Der Anschlag sei eine Panne der Stasi, argumentiert dagegen der immer im schwarzen Anzug auftretende Voigt. Ziel der Stasi sei Anschlagsverhütung gewesen, beteuert er und verweist auf angeblich vereitelte Anschläge auf die jüdische Synagoge und ein US- Kino in Westberlin. Den entscheidenden Auswertungsbericht vom 4.Mai 1983 habe er erst nach dem Anschlag gesehen. Zudem sei er von den Tätern „arglistig getäuscht“ worden. Nur unter der Zusicherung, der Sprengstoff werde an arabische Freischärler weitergegeben und bis zum Abtransport in der syrischen Botschaft gelagert, sei die brisante Ladung freigegeben worden. In der Botschaft in Ostberlin aber blieb der Sprengstoff nicht: Bei der Explosion in Westberlin wurde ein 26jähriger Mann getötet, 22 andere Menschen wurden schwer verletzt.

So selbstsicher die Anklage auch daherkommt, ihre Argumentation hat Schwächen. Bewiesen werden muß Voigt neben dem frühzeitigen Wissen auch, daß das französische Generalkonsulat mit just jenen 25 Kilo Sprengstoff in die Luft gejagt wurde, die die Stasi freigab. Die „Gruppe Carlos“, verwies Voigt auf Stasi-Berichte, habe öfters größere Mengen Sprengstoff in die syrische Botschaft geschafft. Die Identität des Sprengstoffs sei also nicht nachweisbar. Eine Anschlagsgefahr habe er auch deshalb nicht gesehen, enthüllte Voigt, weil die „Gruppe Carlos“, die zuvor mit einer Serie von Attentaten in Paris inhaftierte Mitglieder freipressen wollte, kurz vorher direkt mit dem französischen Innenminister verhandelte.

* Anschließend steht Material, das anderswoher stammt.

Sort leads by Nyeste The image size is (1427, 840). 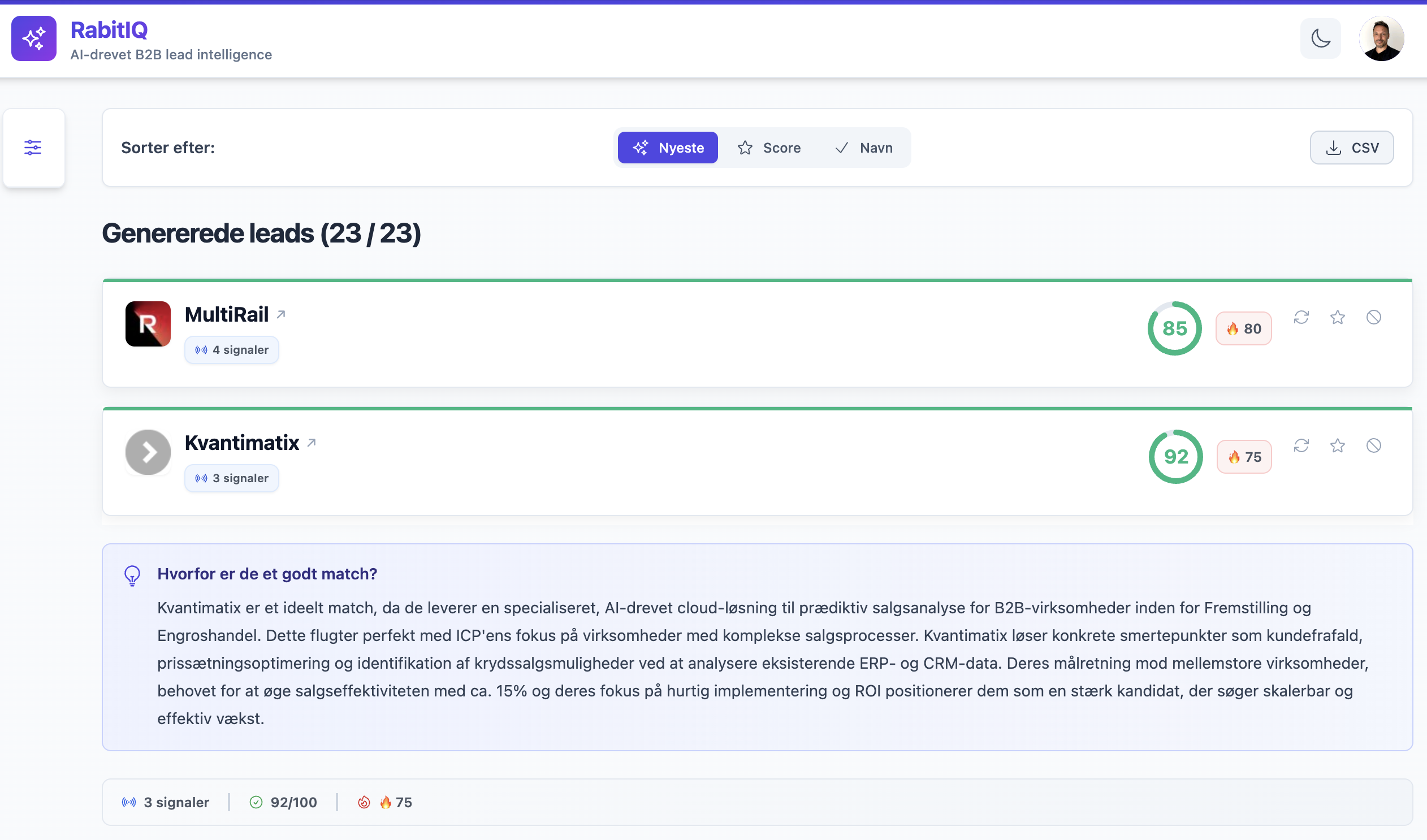click(x=668, y=148)
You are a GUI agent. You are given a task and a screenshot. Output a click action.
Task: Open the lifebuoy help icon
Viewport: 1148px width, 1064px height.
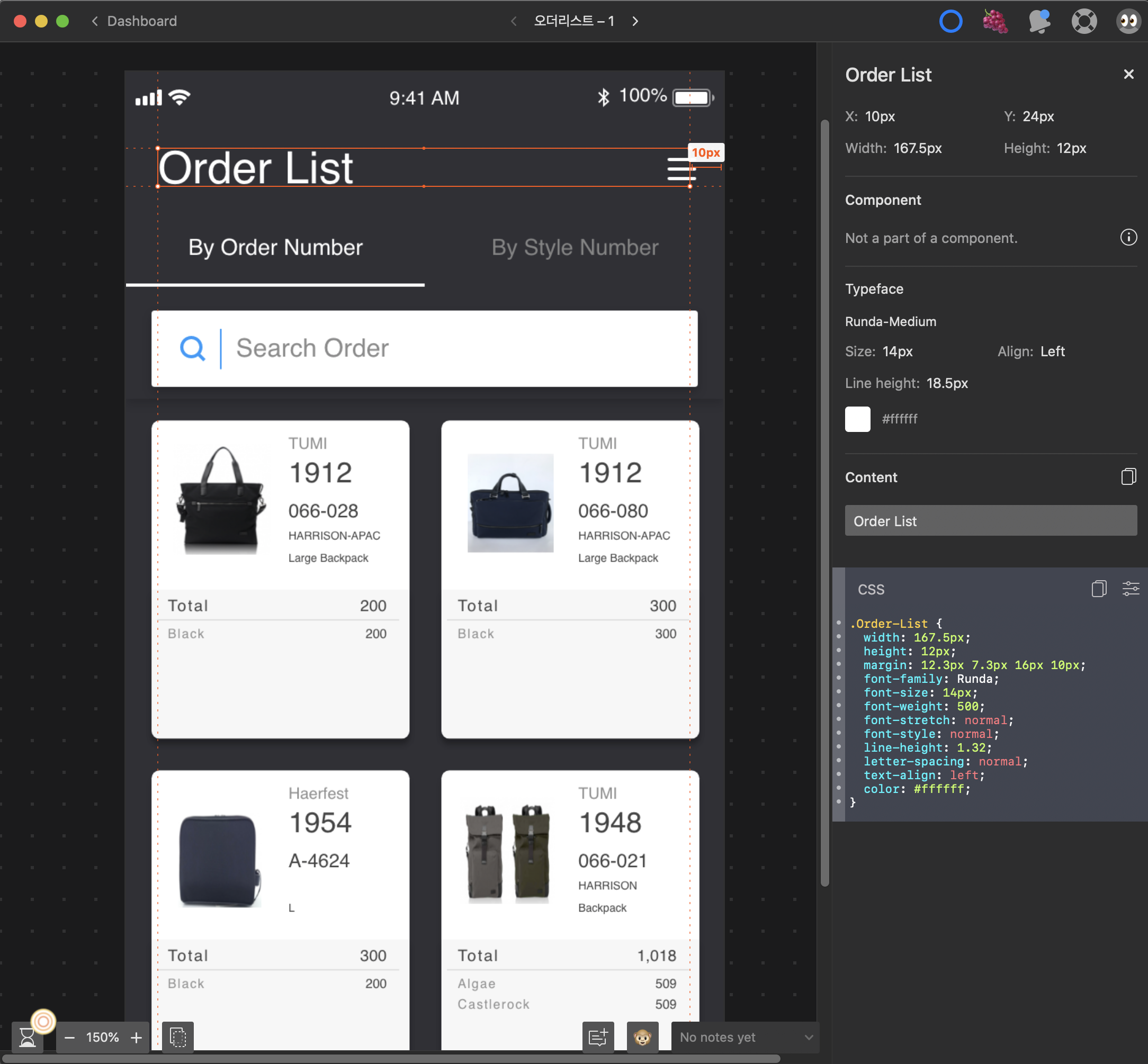(1083, 21)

Genau an diesen Stellen, wo politische Geheimkonsultationen und die Verwicklung diverser Geheimdienste transparent werden, wird das Verfahren brisant. Die syrische Regierung, die der „Gruppe Carlos“ bis heute Unterschlupf gibt, gab der Ostberliner Botschaft Anweisung, der Gruppe „jegliche mögliche Unterstützung“ zu geben. Der in der Botschaft tätige Diplomat Nabil Crita war zudem über Jahre Kontaktmann der Gruppe; mit einem auf ihn zugelassenen Wagen wurde wahrscheinlich auch der Sprengstoff zum Maison de France nach Westberlin geschafft. Crita flüchtete just zum Prozeßbeginn nach Deutschland und soll offenbar als Kronzeuge der Anklage aufgebaut werden. Nach seinen Angaben ist „Carlos“- Stellvertreter Weinrich direkt nach der Tat in die Botschaft gekommen und habe erklärt: „Ich habe es eben vollbracht.“ Anschließend will Crita sofort den Botschafter informiert haben.

Offenbar waren auch die Franzosen über den geplanten Anschlag informiert. Dies geht aus einem Telefonprotokoll der Stasi hervor, die am Tag des Anschlags die französische Botschaft in Ostberlin abhörte. Mysteriös ist, daß kurz vor dem Anschlag zwar das Personal des Konsulats reduziert wurde, aber keinerlei Sicherheitsmaßnahmen getroffen wurden.